## WHAT IS REQUIRED
Can you copy out the material below word for word, with every line included?

(Stored data entries)
┌──

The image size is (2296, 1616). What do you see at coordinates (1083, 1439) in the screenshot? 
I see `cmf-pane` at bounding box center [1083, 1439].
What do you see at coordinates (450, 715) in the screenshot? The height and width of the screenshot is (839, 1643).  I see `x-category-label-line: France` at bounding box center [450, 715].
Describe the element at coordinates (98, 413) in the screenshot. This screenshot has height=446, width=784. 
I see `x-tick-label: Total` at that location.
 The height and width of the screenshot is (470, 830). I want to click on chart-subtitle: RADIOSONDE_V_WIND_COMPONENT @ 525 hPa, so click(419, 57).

└──

## TASK RESPONSE
The image size is (2296, 1616). What do you see at coordinates (1083, 1439) in the screenshot? 
I see `cmf-pane` at bounding box center [1083, 1439].
What do you see at coordinates (450, 715) in the screenshot? The height and width of the screenshot is (839, 1643).  I see `x-category-label-line: France` at bounding box center [450, 715].
Describe the element at coordinates (98, 413) in the screenshot. This screenshot has height=446, width=784. 
I see `x-tick-label: Total` at that location.
 The height and width of the screenshot is (470, 830). I want to click on chart-subtitle: RADIOSONDE_V_WIND_COMPONENT @ 525 hPa, so click(419, 57).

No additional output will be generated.